* _Aim a_
Can you rewrite the rows starting with the line that contains "Click Branch rule / related issues title" and going on through the line that contains "(x=190, y=47)", renaming "Screen dimensions" as "Screen size" and leaving all else unchanged?
───── Page extract ─────
Merge git://git.kernel.org/pub/scm/linux/kernel/git/davem/net

Conflicts:
	include/net/inetpeer.h
	net/ipv6/output_core.c

Changes in net were fixing bugs in code removed in net-next.

Signed-off-by: David S. Miller <davem@davemloft.net>

kernel/cpu.c

@@ -726,10 +726,12 @@ void set_cpu_present(unsigned int cpu, bool present)
 
 void set_cpu_online(unsigned int cpu, bool online)
 {
-	if (online)
+	if (online) {
 		cpumask_set_cpu(cpu, to_cpumask(cpu_online_bits));
-	else
+		cpumask_set_cpu(cpu, to_cpumask(cpu_active_bits));
+	} else {
 		cpumask_clear_cpu(cpu, to_cpumask(cpu_online_bits));
+	}
 }
 
 void set_cpu_active(unsigned int cpu, bool active)

kernel/futex.c

@@ -745,7 +745,8 @@ void exit_pi_state_list(struct task_struct *curr)
─────
* _Aim b_
Which file paths are named in the merge commit page?
───── Data rows ─────
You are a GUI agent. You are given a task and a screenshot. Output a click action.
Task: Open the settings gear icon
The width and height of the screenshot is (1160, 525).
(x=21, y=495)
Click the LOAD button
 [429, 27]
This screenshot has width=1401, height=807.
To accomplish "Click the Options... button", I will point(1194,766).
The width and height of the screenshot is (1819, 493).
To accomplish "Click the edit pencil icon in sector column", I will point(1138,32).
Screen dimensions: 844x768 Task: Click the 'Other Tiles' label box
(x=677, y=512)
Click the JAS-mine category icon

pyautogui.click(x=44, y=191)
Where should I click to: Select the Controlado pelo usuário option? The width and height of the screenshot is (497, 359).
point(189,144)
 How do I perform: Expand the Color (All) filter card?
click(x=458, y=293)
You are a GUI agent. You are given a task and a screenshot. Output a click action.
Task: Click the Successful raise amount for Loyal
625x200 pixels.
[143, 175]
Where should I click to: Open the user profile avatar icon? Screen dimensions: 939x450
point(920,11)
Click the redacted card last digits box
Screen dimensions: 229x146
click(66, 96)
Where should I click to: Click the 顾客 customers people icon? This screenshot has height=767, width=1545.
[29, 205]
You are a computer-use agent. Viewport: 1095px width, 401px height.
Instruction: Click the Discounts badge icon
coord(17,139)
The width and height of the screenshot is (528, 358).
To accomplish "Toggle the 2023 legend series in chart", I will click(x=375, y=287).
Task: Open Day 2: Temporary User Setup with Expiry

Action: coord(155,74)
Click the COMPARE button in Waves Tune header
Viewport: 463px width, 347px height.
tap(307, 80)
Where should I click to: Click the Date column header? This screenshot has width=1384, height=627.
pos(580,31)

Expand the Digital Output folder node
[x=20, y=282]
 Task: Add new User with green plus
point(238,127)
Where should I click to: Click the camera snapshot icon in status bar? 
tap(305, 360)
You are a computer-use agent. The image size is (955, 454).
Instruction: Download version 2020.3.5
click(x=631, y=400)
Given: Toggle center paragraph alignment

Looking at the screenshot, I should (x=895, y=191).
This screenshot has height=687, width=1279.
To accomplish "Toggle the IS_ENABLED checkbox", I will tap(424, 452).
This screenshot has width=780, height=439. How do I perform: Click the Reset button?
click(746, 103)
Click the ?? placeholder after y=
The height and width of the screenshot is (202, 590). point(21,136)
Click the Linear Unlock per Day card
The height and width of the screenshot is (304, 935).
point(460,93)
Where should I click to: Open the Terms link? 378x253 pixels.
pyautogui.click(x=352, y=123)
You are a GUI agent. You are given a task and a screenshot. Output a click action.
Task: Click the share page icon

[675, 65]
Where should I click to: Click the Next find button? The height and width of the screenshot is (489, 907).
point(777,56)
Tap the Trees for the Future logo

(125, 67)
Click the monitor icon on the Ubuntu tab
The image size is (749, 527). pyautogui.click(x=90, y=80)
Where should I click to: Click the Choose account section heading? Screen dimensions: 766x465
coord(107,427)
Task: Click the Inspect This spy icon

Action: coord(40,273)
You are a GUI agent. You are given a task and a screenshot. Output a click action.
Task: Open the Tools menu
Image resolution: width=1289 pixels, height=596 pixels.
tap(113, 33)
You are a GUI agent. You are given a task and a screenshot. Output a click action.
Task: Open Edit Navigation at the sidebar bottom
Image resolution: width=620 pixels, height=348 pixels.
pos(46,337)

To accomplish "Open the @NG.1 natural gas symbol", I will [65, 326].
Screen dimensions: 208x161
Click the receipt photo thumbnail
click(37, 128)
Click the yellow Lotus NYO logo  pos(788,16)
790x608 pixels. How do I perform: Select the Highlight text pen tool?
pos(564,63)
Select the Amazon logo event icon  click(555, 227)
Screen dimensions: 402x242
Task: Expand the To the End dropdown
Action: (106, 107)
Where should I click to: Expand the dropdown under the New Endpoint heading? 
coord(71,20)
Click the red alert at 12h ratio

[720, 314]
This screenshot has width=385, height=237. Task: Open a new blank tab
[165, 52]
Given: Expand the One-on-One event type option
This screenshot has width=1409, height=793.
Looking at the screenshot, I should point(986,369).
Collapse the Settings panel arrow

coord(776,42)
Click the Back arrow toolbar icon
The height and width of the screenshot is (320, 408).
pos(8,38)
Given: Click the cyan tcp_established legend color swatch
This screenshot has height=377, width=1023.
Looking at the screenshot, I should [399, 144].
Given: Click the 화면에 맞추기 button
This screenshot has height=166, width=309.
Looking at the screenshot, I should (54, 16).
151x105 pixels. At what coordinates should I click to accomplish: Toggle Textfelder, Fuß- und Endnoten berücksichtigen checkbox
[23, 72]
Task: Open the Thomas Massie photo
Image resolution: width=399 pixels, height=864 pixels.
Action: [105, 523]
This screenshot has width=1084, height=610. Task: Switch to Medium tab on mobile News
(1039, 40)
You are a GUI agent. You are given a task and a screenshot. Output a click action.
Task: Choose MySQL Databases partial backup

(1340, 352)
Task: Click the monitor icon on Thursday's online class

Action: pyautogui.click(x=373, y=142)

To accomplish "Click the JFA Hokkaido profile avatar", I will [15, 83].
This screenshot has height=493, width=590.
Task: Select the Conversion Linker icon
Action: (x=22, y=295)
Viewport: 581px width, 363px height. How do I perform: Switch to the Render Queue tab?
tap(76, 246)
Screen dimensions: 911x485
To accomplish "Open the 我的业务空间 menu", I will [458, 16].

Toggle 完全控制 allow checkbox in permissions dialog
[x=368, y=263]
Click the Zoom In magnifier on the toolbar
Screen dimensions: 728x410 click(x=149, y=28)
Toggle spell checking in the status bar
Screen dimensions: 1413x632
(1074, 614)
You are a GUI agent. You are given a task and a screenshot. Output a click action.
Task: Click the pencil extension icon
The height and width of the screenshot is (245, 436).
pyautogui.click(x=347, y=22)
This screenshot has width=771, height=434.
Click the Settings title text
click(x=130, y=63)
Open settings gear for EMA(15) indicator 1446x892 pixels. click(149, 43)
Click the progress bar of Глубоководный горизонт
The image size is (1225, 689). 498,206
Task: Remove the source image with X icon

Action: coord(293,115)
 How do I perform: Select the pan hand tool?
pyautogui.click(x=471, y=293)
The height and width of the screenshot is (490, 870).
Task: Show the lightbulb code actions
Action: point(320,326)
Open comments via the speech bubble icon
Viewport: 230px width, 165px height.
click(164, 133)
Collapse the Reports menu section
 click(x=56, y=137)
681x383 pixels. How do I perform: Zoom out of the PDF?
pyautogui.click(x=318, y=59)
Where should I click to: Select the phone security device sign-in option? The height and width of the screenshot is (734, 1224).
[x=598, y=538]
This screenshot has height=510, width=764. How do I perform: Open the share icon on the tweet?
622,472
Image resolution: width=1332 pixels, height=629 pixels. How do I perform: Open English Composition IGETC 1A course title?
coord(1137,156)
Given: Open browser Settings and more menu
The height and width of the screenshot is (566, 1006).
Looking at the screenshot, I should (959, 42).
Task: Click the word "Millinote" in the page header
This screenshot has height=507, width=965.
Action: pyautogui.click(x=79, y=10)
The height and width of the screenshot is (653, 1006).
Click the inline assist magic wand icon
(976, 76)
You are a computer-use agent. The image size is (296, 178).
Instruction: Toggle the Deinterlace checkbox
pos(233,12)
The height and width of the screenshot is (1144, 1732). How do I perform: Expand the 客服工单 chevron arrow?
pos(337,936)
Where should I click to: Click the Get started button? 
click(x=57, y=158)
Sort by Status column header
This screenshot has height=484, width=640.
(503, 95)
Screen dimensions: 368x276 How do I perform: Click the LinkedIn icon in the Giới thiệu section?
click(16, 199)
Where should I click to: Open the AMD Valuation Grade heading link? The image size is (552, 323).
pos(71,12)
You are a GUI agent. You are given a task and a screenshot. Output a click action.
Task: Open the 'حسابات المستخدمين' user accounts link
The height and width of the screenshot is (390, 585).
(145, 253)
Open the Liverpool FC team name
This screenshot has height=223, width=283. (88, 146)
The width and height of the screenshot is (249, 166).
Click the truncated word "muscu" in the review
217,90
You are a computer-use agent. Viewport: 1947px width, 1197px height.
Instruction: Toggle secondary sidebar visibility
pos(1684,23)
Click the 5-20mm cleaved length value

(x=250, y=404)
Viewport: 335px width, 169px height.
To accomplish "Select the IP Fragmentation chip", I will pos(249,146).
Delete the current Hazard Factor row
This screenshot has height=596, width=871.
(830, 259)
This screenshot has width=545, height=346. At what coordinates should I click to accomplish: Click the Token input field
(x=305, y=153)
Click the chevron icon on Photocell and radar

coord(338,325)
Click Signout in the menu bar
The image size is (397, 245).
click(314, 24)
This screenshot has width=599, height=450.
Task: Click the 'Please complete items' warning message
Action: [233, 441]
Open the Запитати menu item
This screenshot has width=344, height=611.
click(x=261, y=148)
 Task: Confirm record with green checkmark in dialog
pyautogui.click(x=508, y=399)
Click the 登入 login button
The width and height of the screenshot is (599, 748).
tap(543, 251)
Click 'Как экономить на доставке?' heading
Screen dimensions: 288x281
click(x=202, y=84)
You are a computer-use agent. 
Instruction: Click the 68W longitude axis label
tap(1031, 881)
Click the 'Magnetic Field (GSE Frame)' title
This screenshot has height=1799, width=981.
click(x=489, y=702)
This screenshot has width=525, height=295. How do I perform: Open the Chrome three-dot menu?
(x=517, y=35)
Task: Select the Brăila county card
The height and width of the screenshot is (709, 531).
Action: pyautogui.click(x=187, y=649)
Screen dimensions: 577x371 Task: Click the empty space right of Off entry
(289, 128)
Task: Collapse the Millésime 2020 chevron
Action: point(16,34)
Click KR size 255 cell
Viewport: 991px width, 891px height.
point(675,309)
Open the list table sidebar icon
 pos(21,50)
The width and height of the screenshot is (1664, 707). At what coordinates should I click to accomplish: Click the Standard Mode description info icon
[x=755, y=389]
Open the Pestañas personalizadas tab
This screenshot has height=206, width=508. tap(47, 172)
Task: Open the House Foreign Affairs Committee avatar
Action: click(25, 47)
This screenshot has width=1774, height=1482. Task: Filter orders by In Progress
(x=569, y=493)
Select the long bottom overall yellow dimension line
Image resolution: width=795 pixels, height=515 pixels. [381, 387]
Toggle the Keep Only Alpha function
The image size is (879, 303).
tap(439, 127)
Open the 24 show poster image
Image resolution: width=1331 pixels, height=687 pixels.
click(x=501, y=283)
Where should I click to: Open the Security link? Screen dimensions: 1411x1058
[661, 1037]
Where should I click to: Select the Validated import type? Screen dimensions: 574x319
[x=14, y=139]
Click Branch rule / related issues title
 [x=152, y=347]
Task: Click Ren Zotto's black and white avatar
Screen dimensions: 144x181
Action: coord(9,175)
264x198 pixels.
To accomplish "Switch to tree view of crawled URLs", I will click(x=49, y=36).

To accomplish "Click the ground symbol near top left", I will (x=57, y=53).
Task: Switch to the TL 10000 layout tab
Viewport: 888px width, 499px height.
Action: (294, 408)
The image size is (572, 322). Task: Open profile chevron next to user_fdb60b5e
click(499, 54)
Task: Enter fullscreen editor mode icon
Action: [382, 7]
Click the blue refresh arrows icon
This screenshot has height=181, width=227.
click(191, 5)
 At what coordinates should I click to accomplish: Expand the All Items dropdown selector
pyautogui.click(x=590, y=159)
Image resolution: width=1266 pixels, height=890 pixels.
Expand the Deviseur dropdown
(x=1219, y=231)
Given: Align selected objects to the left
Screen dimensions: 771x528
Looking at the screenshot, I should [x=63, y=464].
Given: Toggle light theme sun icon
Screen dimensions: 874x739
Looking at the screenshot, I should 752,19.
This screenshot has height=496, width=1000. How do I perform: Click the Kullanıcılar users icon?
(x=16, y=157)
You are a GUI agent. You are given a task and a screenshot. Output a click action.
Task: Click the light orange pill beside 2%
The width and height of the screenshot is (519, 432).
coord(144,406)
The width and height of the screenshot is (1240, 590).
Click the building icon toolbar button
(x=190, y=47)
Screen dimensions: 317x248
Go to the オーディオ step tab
─────
* _Final result a_
Click Branch rule / related issues title
 [x=152, y=347]
Task: Click Ren Zotto's black and white avatar
Screen size: 144x181
Action: coord(9,175)
264x198 pixels.
To accomplish "Switch to tree view of crawled URLs", I will click(x=49, y=36).

To accomplish "Click the ground symbol near top left", I will (x=57, y=53).
Task: Switch to the TL 10000 layout tab
Viewport: 888px width, 499px height.
Action: (294, 408)
The image size is (572, 322). Task: Open profile chevron next to user_fdb60b5e
click(499, 54)
Task: Enter fullscreen editor mode icon
Action: [382, 7]
Click the blue refresh arrows icon
This screenshot has height=181, width=227.
click(191, 5)
 At what coordinates should I click to accomplish: Expand the All Items dropdown selector
pyautogui.click(x=590, y=159)
Image resolution: width=1266 pixels, height=890 pixels.
Expand the Deviseur dropdown
(x=1219, y=231)
Given: Align selected objects to the left
Screen size: 771x528
Looking at the screenshot, I should [x=63, y=464].
Given: Toggle light theme sun icon
Screen size: 874x739
Looking at the screenshot, I should 752,19.
This screenshot has height=496, width=1000. How do I perform: Click the Kullanıcılar users icon?
(x=16, y=157)
You are a GUI agent. You are given a task and a screenshot. Output a click action.
Task: Click the light orange pill beside 2%
The width and height of the screenshot is (519, 432).
coord(144,406)
The width and height of the screenshot is (1240, 590).
Click the building icon toolbar button
(x=190, y=47)

* _Final result b_
include/net/inetpeer.h
net/ipv6/output_core.c
kernel/cpu.c
kernel/futex.c